THE number of commercial traffic movements at Shannon were down by more than a quarter in October, compared to the same period last year, but it was far from the worst month of the year.
While the 26.8% decline seen in October is obviously dramatic, it’s actually the smallest year on year decline, of any month so far this year at the airport.
Prior to October the strongest month, when looked at on year to year basis compared with 2009, was July, when the drop was 28%. The worst month was April, when the decline compared to the same month in 2009 was 52.5%.
The total traffic for this year at the airport so far is 65% of what it was last year.
The fallout from Ryanair’s cutbacks is the main reason behind Shannon’s decline, which is far more significant than the drop in traffic at the other State airports, Cork and Dublin.
A spokesperson for Shannon Airport said that while the environment is very challenging, there are grounds for optimism. “In terms of traffic movements and, indeed, passenger numbers, 2010 has been an extremely challenging year for all airports, not least Shannon, but we are confident that we are moving in the right direction. Unfortunately, our traffic movements and passenger numbers have been disproportionately affected by the ending in April of this year of Ryanair’s five year agreement, which failed to deliver the ambitious passenger numbers promised.

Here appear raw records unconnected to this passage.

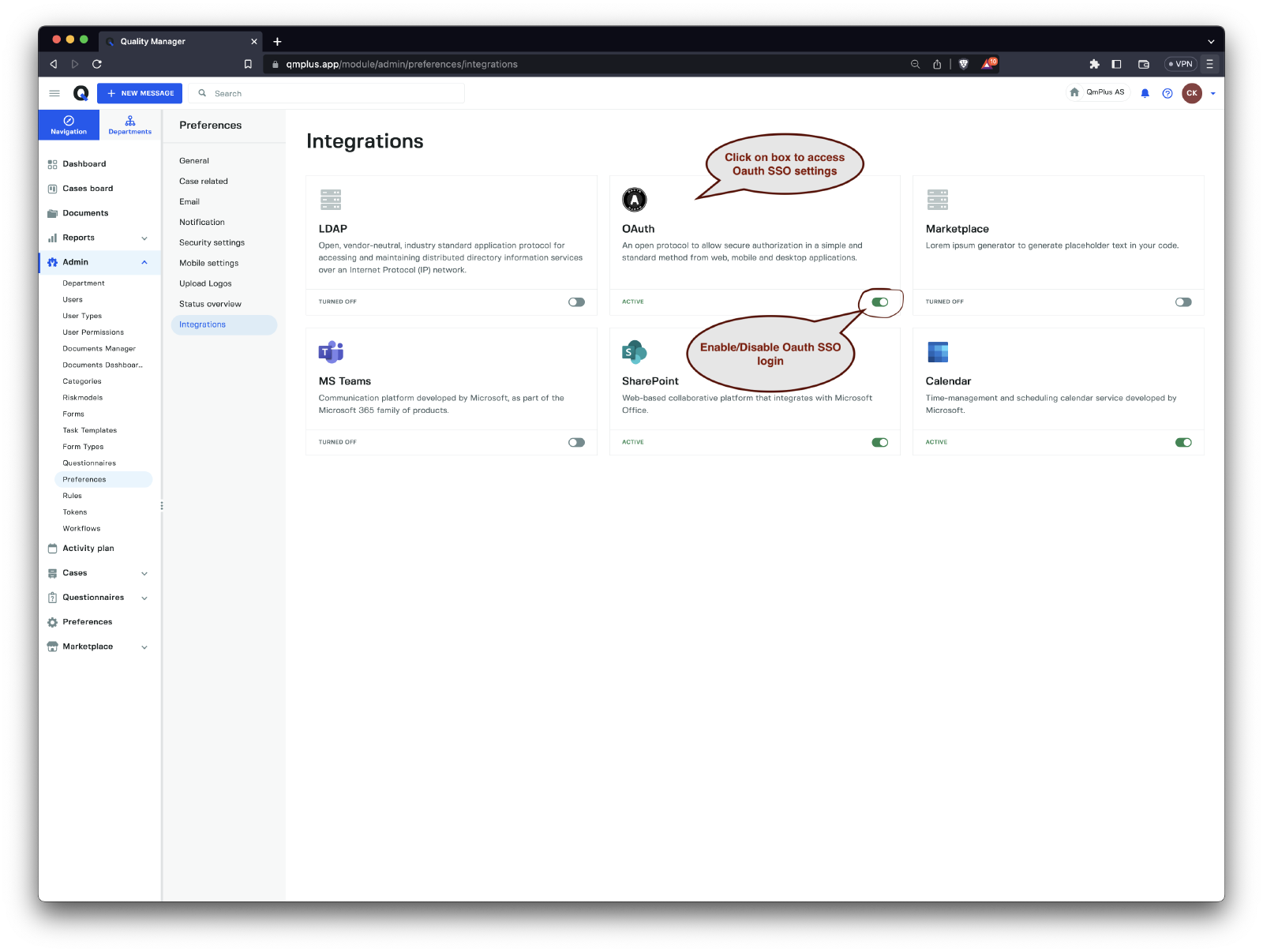Click the NEW MESSAGE button

[x=140, y=93]
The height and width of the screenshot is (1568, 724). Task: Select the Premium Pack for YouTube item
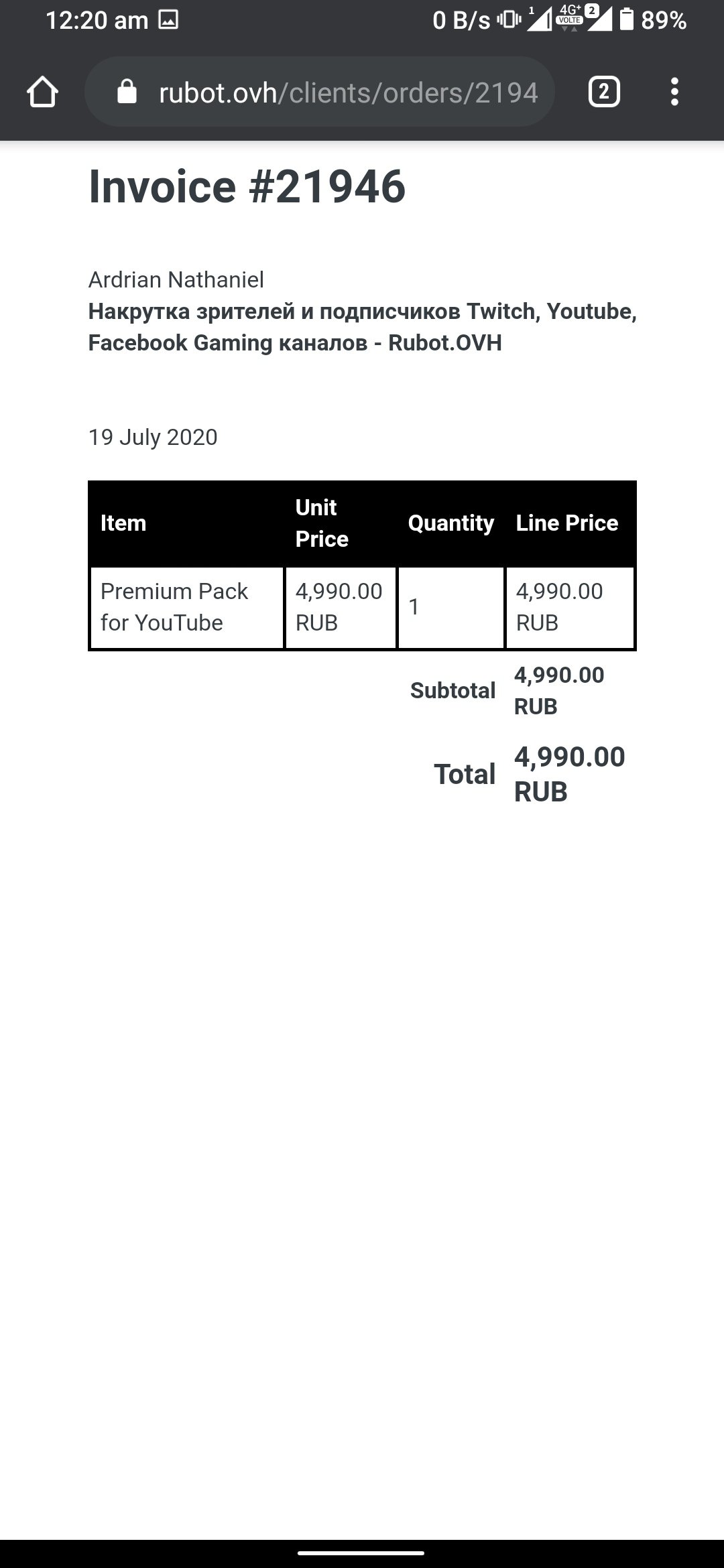click(174, 607)

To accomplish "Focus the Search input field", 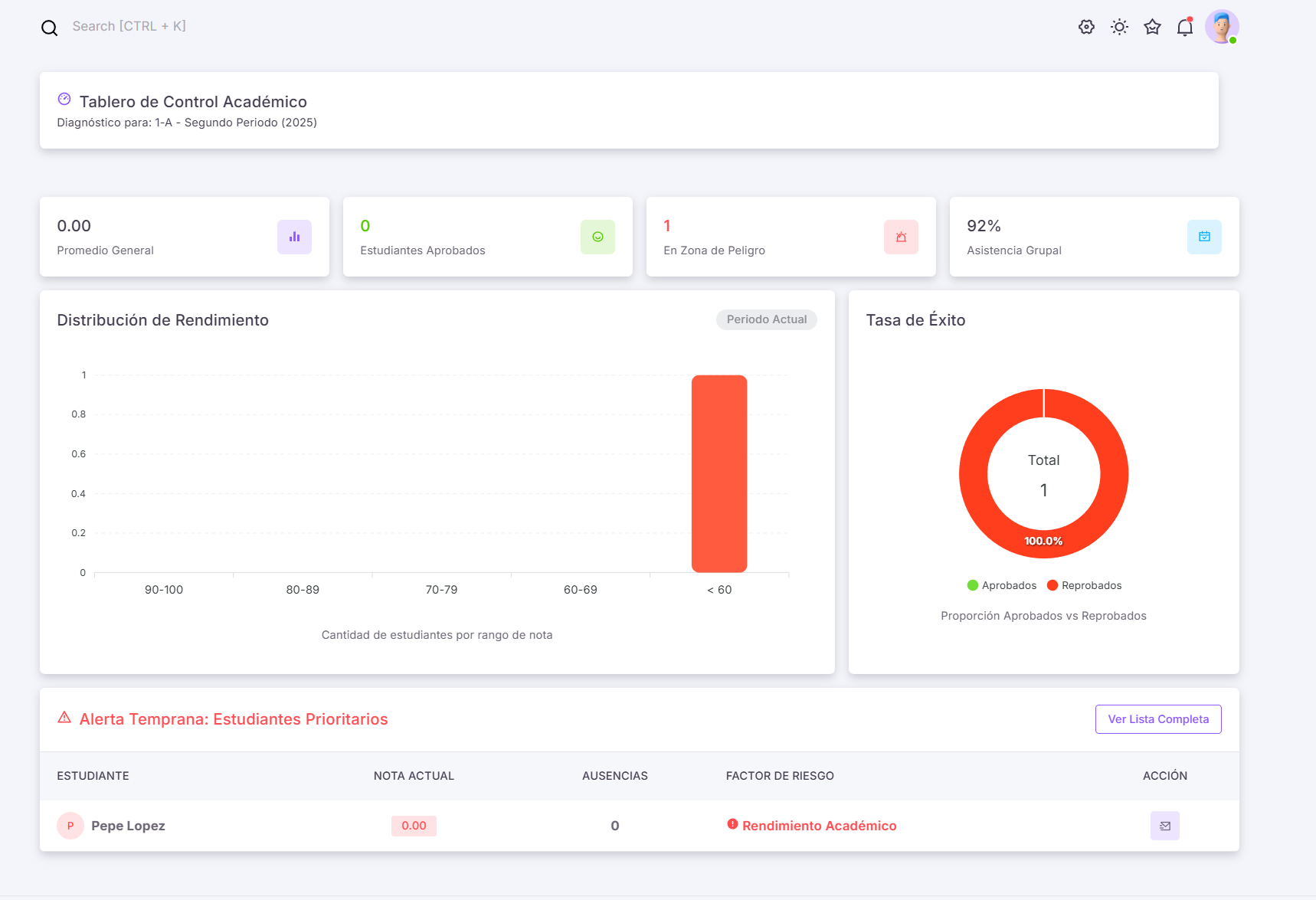I will (129, 26).
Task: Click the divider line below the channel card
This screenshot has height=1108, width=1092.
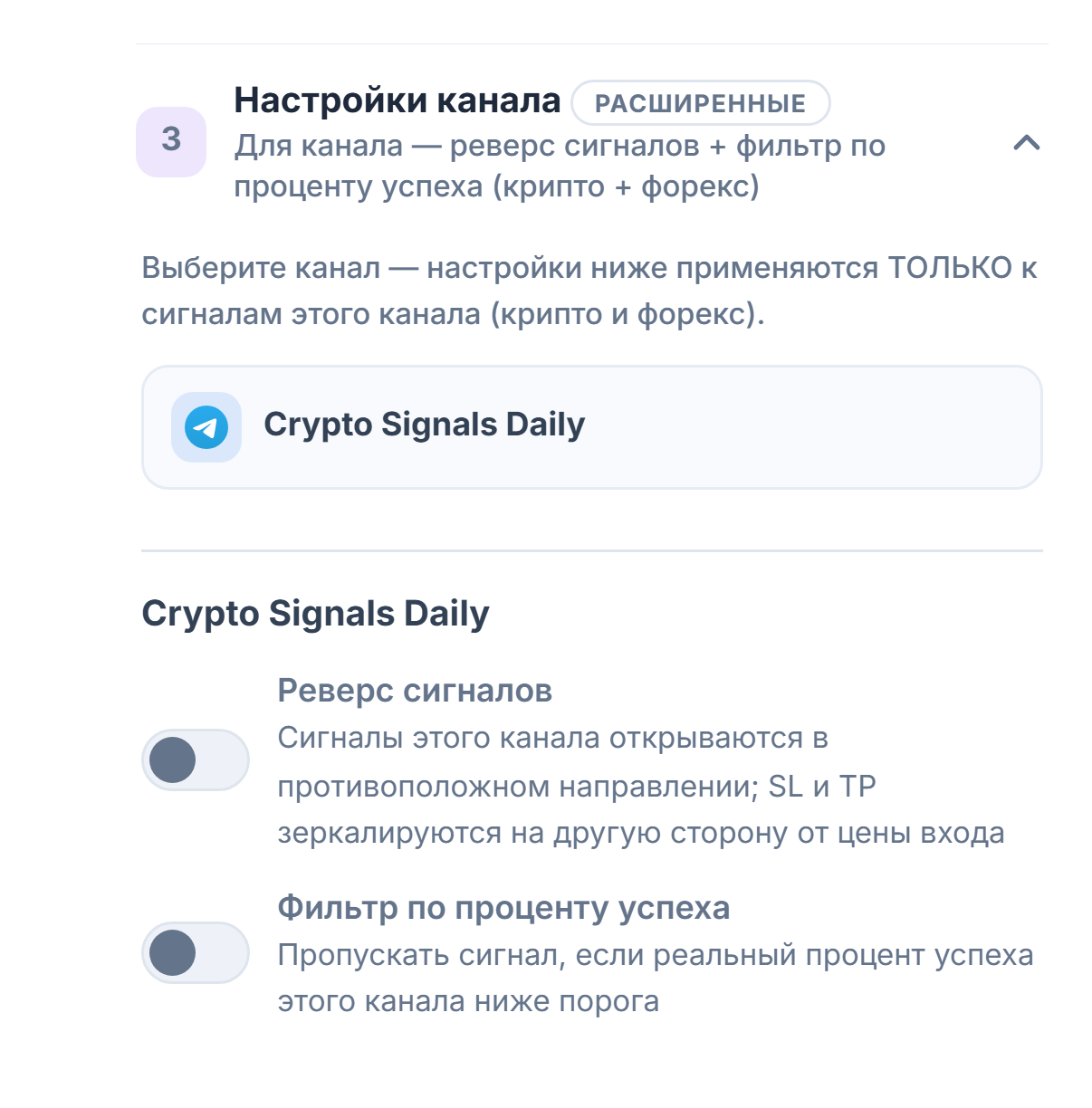Action: click(x=592, y=550)
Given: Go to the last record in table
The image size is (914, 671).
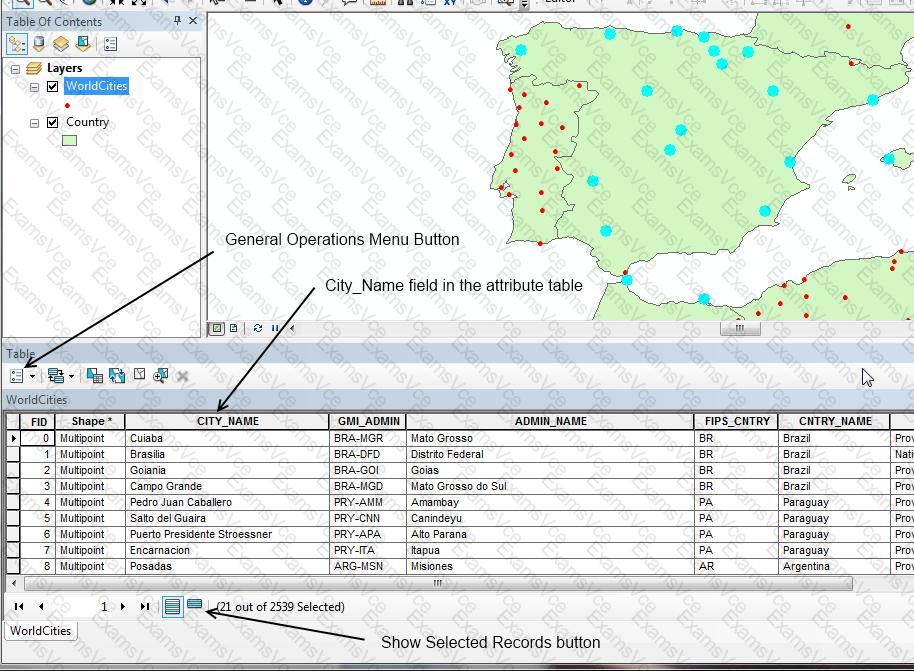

“However, in the aftermath of that agreement, we are very much focused on rebuilding what will be a sustainable route network for the future. We have already scored significant successes in 2010, including Aer Lingus Regional’s newly established services to Manchester, Birmingham, Glasgow and Bristol and we also were delighted to recently announce the commencement on December 17th next of a new Aer Lingus Paris-Charles de Gaulle (CDG) service. We are also extremely well serviced on transatlantic services, with our scheduled services (Boston, JFK and Newark) seven times that of Belfast, for instance.”
The spokesperson said that there will be more difficult times ahead, but there are possibilities for growth. “The market will remain challenging into 2011 but we are confident that we will continue to build on our recent successes by strengthening the level of sustainable services at Shannon over the coming months and beyond.”